### BRIEF:
The required output is an exact copy of the lines from the one containing "This screenshot has height=898, width=1316." through the end of the entries below, with pictures removed.

### INPUT DATA:
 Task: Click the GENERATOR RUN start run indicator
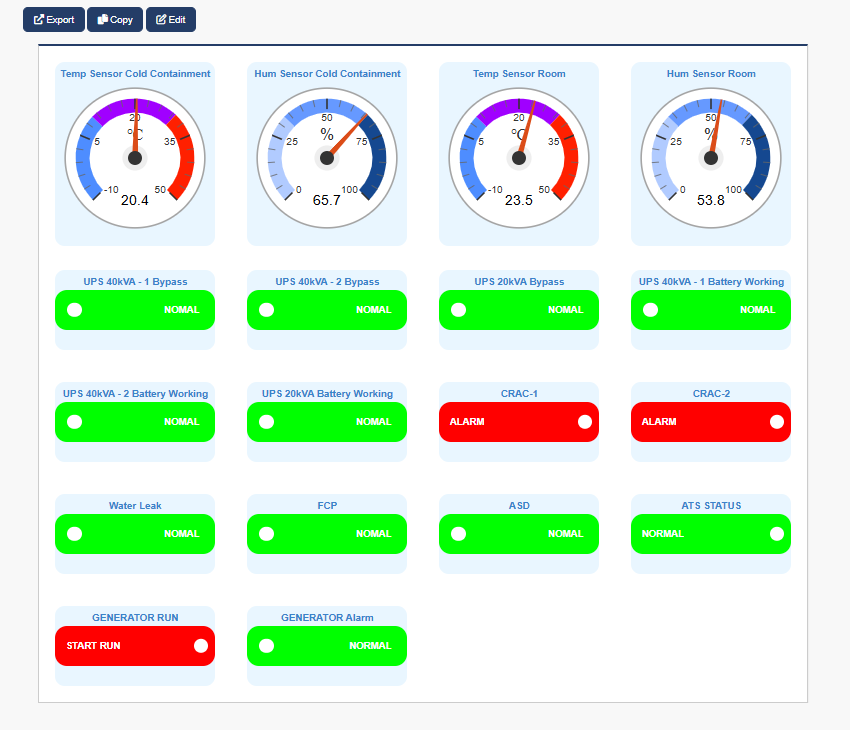135,646
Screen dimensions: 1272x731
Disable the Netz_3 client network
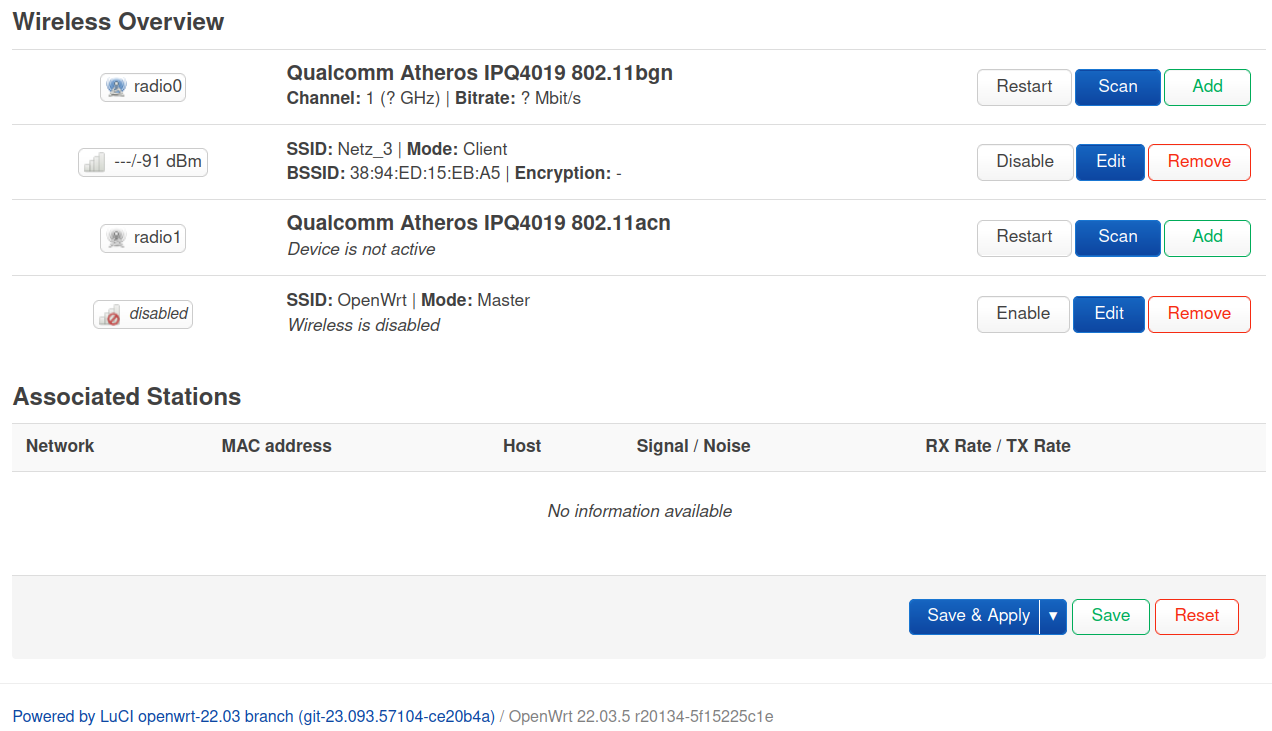1025,162
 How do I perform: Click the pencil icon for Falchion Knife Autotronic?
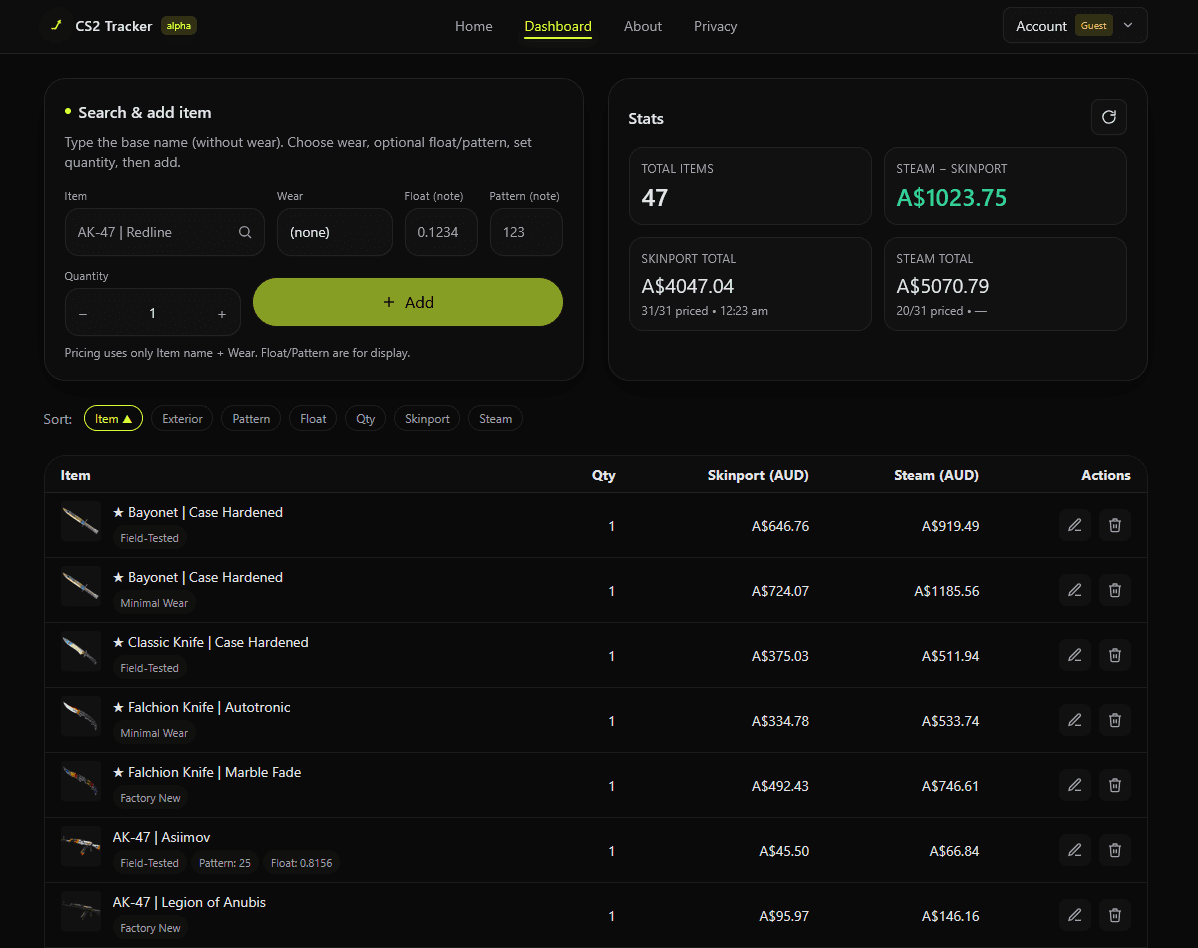coord(1074,720)
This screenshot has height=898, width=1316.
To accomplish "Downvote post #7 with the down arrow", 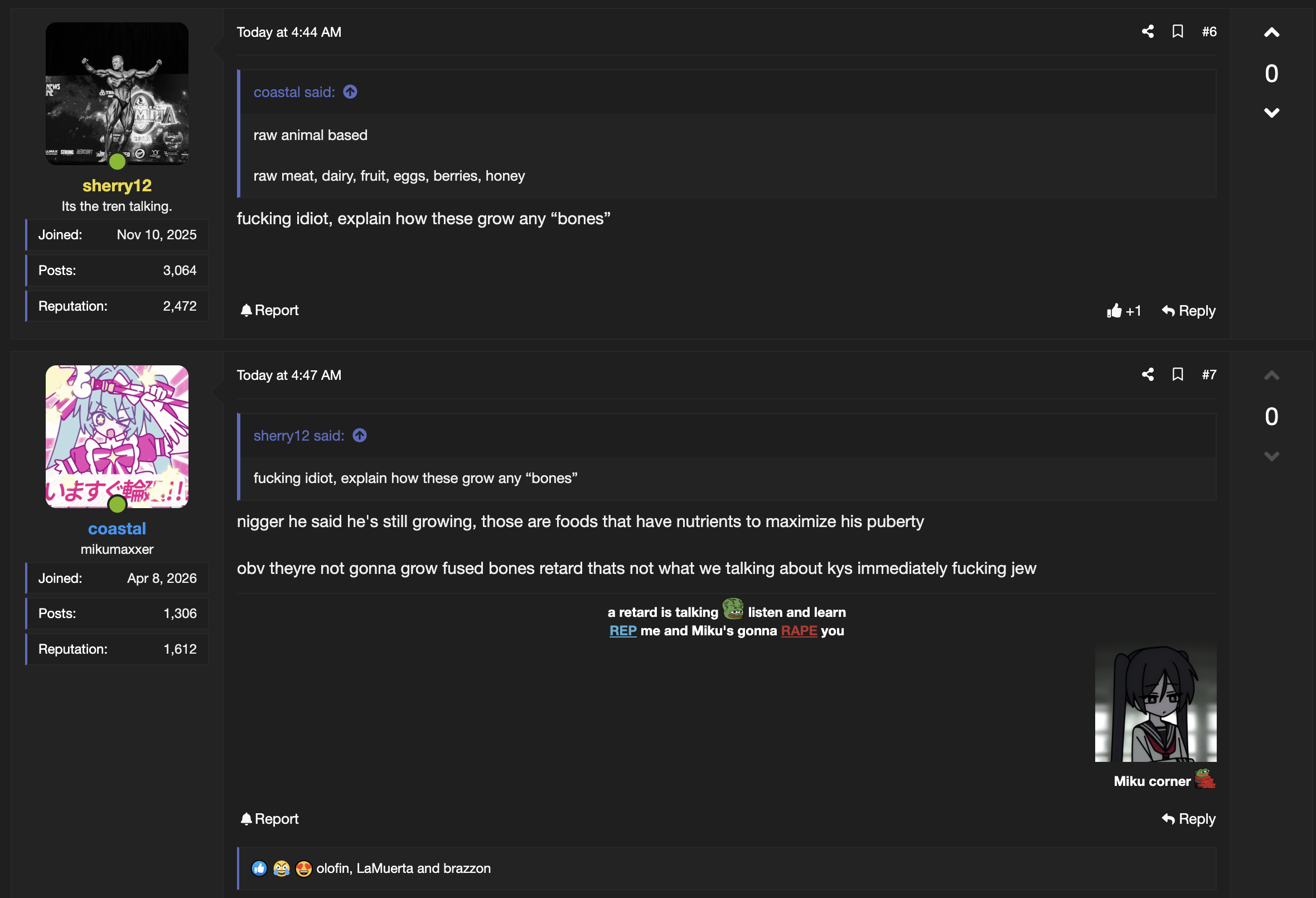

### REPLY:
This screenshot has height=898, width=1316.
To accomplish "Downvote post #7 with the down arrow", 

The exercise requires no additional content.